The proposed mosque would also overshadow the statues of the major figures of the republic represented on the Monument to the Republic in Taksim Square, Kalaycioglu said.
Taksim’s lack of religious connotations was “probably one of the reasons that it was favored by the republic as a modern urban space,” Fortna said. The plan to build a mosque in Taksim was therefore “highly controversial and something that those with a secular orientation in the city and the country itself would resist,” he said. “The other side would see it as a natural place to have a mosque.”

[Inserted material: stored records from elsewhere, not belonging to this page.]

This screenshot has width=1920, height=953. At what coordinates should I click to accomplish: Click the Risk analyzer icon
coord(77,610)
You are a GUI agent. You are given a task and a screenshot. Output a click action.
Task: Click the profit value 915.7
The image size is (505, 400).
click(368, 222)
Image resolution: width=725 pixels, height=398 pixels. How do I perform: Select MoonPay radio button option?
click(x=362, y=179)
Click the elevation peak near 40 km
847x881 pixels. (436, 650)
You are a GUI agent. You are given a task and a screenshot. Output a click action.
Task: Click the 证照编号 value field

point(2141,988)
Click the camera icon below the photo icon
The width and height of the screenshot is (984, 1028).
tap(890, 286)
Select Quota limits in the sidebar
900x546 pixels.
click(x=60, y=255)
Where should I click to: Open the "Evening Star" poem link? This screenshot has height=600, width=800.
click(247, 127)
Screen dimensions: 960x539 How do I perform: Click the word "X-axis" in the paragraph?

Read more: Why Turks are so angry
The term “secular” – most often understood in the West as referring to the separation of religion and government – was often applied to Turkey, Fortna said. “But in Turkey itself they use the French term ‘laïque.’ In Turkey you really have the situation that’s related to the founding of the republic - that the state will kind of control religion,” Fortna said. “So, for example, the Directorate of Religious Affairs is responsible for deciding the text that Muslim clerics can deliver in their Friday sermons. “
Kalaycioglu said the government also planned to demolish the Ataturk Cultural Center. They [Erdogan’s government] want to get rid of anything and everything to do with Ataturk,” he said. Kalaycioglu suggested that another example of this was the government’s proposal to close down Ataturk Airport – Istanbul’s main international hub – and build a new airport in the north. He said this would involve excavating a new channel between the Black Sea and the Sea of Marmara. “All this to get rid of the name of Ataturk. There’s a lot of ideological baggage.”
‘Contested space’
Fortna said Taksim had long being a contested space and plans to change it would always be likely to cause controversy. “Because it’s such a central location and because of its particular make-up and associations – whatever happens there will probably be heavily scrutinized and criticized,” he said.
“Taksim is a place where demonstrators habitually gather. There’s always a May Day protest for example. It’s a place where people would naturally gravitate – it’s one of the few places where there’s a fairly large open space in the city,” he said.
The current demonstrators have demanded Erdogan’s resignation, accusing his government of creeping authoritarianism, while the prime minister has said the protests are part of an attempt by opponents who lost to his AK Party to beat it “by other means.” “The issue of trees in Gezi Park thing is just the trigger,” he said on Monday.
Kalaycioglu said the number of protesters had surged after evidence emerged of a brutal police response to the initial Taksim demonstration. He said the government had “started to argue that it was just a group of marauders” but that a huge majority seemed to be ordinary citizens, from all ages and walks of life and the government had eventually realized this and pulled the police out of the scene.
In his interview with Amanpour, Cavusoglu – Erdogan’s deputy – acknowledged that police had been heavy-handed and said their actions would be investigated but insisted that the government represented the Turkish people. “At each election the people have been increasing their support for our government and our prime minister,” he said. “We are the democratic government and democratically elected parliament.”
But Kalaycioglu said the protests had spread spontaneously through Turkey, “motivated by the same theme.” The government was “jumping on freedom of expression and freedom of the press,” he said. “The big issue there is, is of course freedom of expression and to be treated as stakeholders – not as cockroaches. More is at stake than just Taksim Square.”